*** Data to process Section Begins ***

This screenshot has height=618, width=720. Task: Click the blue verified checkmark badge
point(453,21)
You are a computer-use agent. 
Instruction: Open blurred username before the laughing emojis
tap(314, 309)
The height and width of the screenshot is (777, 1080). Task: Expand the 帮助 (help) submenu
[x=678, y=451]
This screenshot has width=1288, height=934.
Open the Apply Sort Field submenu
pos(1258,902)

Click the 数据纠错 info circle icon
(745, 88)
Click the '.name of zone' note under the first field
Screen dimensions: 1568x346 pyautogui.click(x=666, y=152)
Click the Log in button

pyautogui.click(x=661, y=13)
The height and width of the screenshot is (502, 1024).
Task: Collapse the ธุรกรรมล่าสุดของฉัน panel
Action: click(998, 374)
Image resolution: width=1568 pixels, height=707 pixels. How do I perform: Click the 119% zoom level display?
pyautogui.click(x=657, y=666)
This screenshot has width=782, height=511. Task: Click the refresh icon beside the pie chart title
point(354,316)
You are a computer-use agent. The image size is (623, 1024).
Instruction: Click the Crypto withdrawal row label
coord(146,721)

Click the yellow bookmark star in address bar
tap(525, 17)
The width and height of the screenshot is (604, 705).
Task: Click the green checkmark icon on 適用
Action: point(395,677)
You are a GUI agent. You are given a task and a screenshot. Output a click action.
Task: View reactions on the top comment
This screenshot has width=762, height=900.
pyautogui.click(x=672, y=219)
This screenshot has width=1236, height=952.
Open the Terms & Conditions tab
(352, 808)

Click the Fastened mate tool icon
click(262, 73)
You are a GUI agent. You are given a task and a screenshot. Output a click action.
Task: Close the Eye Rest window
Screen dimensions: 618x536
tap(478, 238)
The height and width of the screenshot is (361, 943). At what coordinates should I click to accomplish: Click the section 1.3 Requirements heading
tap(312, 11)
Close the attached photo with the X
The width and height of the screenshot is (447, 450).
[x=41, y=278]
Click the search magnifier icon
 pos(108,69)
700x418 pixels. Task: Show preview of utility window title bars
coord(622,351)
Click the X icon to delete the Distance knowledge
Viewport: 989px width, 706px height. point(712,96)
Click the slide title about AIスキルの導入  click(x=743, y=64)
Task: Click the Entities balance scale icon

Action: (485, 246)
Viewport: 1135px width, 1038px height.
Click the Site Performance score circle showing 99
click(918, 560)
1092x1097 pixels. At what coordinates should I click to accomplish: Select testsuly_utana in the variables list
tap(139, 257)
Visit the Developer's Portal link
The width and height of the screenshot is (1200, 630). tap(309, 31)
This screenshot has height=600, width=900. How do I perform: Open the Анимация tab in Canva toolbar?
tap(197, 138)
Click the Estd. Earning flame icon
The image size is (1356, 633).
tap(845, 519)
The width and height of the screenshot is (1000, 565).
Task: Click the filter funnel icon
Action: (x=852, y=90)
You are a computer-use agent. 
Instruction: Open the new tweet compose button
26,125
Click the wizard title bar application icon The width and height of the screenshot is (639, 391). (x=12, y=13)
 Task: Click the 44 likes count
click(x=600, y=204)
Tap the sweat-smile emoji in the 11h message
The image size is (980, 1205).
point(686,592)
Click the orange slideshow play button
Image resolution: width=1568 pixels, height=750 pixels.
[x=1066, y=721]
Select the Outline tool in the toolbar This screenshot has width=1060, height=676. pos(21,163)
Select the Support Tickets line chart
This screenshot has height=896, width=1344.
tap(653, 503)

*** Data to process Section Ends ***

» **What the task requires**
What's wanted here is every record, retyped exactly as shown above.

» **Exercise output**
This screenshot has height=618, width=720. Task: Click the blue verified checkmark badge
point(453,21)
You are a computer-use agent. 
Instruction: Open blurred username before the laughing emojis
tap(314, 309)
The height and width of the screenshot is (777, 1080). Task: Expand the 帮助 (help) submenu
[x=678, y=451]
This screenshot has width=1288, height=934.
Open the Apply Sort Field submenu
pos(1258,902)

Click the 数据纠错 info circle icon
(745, 88)
Click the '.name of zone' note under the first field
Screen dimensions: 1568x346 pyautogui.click(x=666, y=152)
Click the Log in button

pyautogui.click(x=661, y=13)
The height and width of the screenshot is (502, 1024).
Task: Collapse the ธุรกรรมล่าสุดของฉัน panel
Action: click(998, 374)
Image resolution: width=1568 pixels, height=707 pixels. How do I perform: Click the 119% zoom level display?
pyautogui.click(x=657, y=666)
This screenshot has width=782, height=511. Task: Click the refresh icon beside the pie chart title
point(354,316)
You are a computer-use agent. The image size is (623, 1024).
Instruction: Click the Crypto withdrawal row label
coord(146,721)

Click the yellow bookmark star in address bar
tap(525, 17)
The width and height of the screenshot is (604, 705).
Task: Click the green checkmark icon on 適用
Action: point(395,677)
You are a GUI agent. You are given a task and a screenshot. Output a click action.
Task: View reactions on the top comment
This screenshot has width=762, height=900.
pyautogui.click(x=672, y=219)
This screenshot has width=1236, height=952.
Open the Terms & Conditions tab
(352, 808)

Click the Fastened mate tool icon
click(262, 73)
You are a GUI agent. You are given a task and a screenshot. Output a click action.
Task: Close the Eye Rest window
Screen dimensions: 618x536
tap(478, 238)
The height and width of the screenshot is (361, 943). At what coordinates should I click to accomplish: Click the section 1.3 Requirements heading
tap(312, 11)
Close the attached photo with the X
The width and height of the screenshot is (447, 450).
[x=41, y=278]
Click the search magnifier icon
 pos(108,69)
700x418 pixels. Task: Show preview of utility window title bars
coord(622,351)
Click the X icon to delete the Distance knowledge
Viewport: 989px width, 706px height. point(712,96)
Click the slide title about AIスキルの導入  click(x=743, y=64)
Task: Click the Entities balance scale icon

Action: (485, 246)
Viewport: 1135px width, 1038px height.
Click the Site Performance score circle showing 99
click(918, 560)
1092x1097 pixels. At what coordinates should I click to accomplish: Select testsuly_utana in the variables list
tap(139, 257)
Visit the Developer's Portal link
The width and height of the screenshot is (1200, 630). tap(309, 31)
This screenshot has height=600, width=900. How do I perform: Open the Анимация tab in Canva toolbar?
tap(197, 138)
Click the Estd. Earning flame icon
The image size is (1356, 633).
tap(845, 519)
The width and height of the screenshot is (1000, 565).
Task: Click the filter funnel icon
Action: (x=852, y=90)
You are a computer-use agent. 
Instruction: Open the new tweet compose button
26,125
Click the wizard title bar application icon The width and height of the screenshot is (639, 391). (x=12, y=13)
 Task: Click the 44 likes count
click(x=600, y=204)
Tap the sweat-smile emoji in the 11h message
The image size is (980, 1205).
point(686,592)
Click the orange slideshow play button
Image resolution: width=1568 pixels, height=750 pixels.
[x=1066, y=721]
Select the Outline tool in the toolbar This screenshot has width=1060, height=676. pos(21,163)
Select the Support Tickets line chart
This screenshot has height=896, width=1344.
tap(653, 503)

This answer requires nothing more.